筆者は坊主頭ですが毛髪の事情によるもので、寺とは関係ありません。

午後、いつものように師匠宅に行って、水屋に入ったら炭斗に炭がセットしてあってん。
「あ、俺やな❓」
そう言えば師匠が、次回は私が旅箪笥と吊釜での炭点前やと言うてはったなあ。

しかし何の予習もしとらん。
こう言うとこ、反省せなアカンわ😢


予習なしで出来る程、吊釜の炭点前を私はモノにしてへんねん。
吊釜は4月しかせえへんからなあ、、、と言うのは言い訳で、毎年やってんねんから覚えられそうなモンやけど、覚えられへんねん^ ^


そんな訳で、いつもの様に師匠の遠隔操作で動く「ラジコン炭点前」。

いわれたら、なんとなく、それらしい動きが出来るだけマシか❓

と、自分を慰める^ ^


【旅箪笥と吊釜の炭点前のポイント】

① 羽箒と香合を旅箪笥の上に飾る。

② 炭斗を持って出る。

③ 灰器を持って出る。

④ 羽箒を右手で取って旅箪笥の前に一文字に置く。

⑤ 香合を右手で取って、左手の掌に乗せる。

⑥ (男性のみ)羽箒を右手で取って、香合と羽箒を胸の前で「入の字の形」にして、割膝で客付きに回って、炉の中央で炉に正対する。

⑦ 羽箒を炭斗と炉縁の間、やや炉縁よりに置く。

⑧ 火箸を炭斗から取り出して、炭斗と炉縁の間、やや炭斗よりに置く。

⑨ 香合を炭斗の中央の畳の縁から三目あたりに置く。

⑩ 釜敷を炭斗から取り出して、炉と旅箪笥の間に置く。

11. 釜の蓋を閉じる。

12. 鎖に吊ってある鍵を一目上げる。

13. 釜の弦の右肩と左の釻を持ち、釜を持ち上げて、釜敷に乗せる。

14. 釜の座りを確かめた後、釜を旅箪笥の前中央まで移動させ、左の釻を弦から外して釜にもたれさせ、右の釻も同じようにする。

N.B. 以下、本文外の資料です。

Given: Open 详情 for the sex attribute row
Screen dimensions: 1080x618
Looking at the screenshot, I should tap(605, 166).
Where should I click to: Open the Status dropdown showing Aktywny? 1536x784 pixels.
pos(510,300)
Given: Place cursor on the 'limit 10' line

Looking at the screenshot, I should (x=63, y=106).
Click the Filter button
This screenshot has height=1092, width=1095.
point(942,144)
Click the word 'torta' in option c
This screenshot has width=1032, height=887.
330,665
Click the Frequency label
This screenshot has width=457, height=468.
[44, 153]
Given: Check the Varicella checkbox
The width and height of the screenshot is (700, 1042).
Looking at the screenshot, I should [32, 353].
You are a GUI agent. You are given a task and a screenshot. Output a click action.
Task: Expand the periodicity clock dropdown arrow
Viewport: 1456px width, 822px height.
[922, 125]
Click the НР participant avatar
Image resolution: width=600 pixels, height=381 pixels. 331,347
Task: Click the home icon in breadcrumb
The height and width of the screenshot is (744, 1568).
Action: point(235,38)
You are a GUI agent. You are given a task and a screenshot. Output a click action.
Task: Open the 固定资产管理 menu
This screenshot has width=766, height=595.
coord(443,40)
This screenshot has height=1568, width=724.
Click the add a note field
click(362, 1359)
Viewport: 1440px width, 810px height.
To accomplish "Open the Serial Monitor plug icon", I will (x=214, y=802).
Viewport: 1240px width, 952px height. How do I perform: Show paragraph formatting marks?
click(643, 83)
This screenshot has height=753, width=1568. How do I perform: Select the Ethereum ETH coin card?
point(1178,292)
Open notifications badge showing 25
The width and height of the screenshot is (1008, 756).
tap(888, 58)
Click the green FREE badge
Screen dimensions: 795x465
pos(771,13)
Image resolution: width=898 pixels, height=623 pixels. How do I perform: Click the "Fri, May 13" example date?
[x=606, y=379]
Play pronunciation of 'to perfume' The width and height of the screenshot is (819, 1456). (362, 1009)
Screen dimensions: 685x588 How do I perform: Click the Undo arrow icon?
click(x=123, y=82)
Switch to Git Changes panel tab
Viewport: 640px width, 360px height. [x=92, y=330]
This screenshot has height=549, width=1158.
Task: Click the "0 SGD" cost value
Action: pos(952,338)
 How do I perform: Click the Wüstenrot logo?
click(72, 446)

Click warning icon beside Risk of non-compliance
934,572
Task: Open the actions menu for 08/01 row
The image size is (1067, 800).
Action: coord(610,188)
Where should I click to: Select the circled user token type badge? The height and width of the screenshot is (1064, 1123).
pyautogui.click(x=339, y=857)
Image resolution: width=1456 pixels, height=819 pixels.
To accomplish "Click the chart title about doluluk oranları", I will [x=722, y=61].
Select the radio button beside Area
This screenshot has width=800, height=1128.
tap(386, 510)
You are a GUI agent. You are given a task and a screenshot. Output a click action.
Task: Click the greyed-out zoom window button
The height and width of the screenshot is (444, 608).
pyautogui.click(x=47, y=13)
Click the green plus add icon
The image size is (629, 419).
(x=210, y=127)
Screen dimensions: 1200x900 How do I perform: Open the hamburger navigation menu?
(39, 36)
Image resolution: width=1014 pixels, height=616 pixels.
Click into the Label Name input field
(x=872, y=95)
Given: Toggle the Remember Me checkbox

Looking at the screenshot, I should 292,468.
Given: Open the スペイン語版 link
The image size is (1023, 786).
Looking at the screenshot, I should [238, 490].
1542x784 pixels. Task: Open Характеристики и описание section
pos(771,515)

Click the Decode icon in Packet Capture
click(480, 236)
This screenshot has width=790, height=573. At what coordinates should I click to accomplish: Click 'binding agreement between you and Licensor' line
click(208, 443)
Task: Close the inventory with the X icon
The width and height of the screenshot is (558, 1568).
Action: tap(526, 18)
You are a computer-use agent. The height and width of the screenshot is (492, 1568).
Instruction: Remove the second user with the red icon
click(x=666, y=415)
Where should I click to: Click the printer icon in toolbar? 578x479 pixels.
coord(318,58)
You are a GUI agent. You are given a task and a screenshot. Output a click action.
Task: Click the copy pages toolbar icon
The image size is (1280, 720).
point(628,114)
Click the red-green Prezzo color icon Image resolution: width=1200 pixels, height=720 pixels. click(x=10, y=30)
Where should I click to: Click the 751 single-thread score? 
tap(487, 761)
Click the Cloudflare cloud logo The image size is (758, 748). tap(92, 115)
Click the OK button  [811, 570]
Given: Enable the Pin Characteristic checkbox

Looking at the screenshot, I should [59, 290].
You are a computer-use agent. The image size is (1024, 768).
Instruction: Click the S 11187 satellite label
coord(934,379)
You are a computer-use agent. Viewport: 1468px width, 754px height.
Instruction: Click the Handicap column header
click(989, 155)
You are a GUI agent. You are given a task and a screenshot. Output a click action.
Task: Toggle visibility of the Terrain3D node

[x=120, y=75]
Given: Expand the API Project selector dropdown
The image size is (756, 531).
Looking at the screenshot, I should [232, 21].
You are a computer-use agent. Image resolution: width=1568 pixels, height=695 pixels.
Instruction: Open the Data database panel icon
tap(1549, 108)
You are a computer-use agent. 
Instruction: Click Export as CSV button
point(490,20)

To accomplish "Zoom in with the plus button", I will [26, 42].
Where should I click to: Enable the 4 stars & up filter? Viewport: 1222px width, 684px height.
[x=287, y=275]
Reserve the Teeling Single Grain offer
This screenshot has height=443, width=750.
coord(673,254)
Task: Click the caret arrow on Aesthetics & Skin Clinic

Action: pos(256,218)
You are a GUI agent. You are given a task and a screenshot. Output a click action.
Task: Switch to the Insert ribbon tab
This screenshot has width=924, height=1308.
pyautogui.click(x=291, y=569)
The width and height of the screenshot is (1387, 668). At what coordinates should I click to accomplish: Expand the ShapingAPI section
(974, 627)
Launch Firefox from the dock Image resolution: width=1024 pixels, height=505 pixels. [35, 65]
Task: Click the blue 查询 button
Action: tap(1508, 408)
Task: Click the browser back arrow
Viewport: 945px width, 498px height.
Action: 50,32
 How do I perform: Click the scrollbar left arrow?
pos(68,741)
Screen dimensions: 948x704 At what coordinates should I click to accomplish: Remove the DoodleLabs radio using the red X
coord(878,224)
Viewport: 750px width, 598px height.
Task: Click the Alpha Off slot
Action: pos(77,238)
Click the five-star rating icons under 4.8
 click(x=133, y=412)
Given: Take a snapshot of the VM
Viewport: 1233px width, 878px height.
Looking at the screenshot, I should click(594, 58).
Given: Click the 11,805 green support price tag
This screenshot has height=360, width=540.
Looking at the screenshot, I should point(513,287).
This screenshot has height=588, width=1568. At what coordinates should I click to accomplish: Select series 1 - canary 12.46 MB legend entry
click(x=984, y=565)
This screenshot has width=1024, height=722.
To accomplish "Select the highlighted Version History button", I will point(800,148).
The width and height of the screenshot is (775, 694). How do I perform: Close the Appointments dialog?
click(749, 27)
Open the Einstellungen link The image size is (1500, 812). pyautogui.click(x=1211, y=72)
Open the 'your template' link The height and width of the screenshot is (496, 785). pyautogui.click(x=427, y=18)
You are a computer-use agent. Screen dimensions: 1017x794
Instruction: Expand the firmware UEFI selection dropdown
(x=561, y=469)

15. 弦を両手で釜の左に置き、釻を左右と外して合わせて左手で弦の中に置く。

16. 割膝で炉に正対するまで移動する。


さあ、後はいつもと同じや。

灰を撒いて、炭を次いだ後に釜を炉に戻す動きは、ほぼさっきの逆なだけやし。

頑張れ‼️

(だれに言うてんねん^ ^)


、、、、、、、、、、、、、、、、、、

今日の主茶碗は

再興湖東焼の一志郎窯さんのカセ黒の楽焼。

湖東焼と言うのは、幕末に茶人やった井伊直弼(宗観)が作った藩窯で、明治維新後に絶えたんやけど、それを復興しはったんや。


こんな作品があるんや。


染付は、こんなん。

絵は、どっちも彦根城や。



以前、私が企画した社中の庵外研修で彦根に行ったとき、皆んなを連れて一志郎窯さんのギャラリー兼ショップに行ったんやけど、エエなと思う茶碗はどれも結構高額で、誰も何もよう買わんかってんけど、師匠だけは今日主茶碗に使うたのを買うてくれはってん。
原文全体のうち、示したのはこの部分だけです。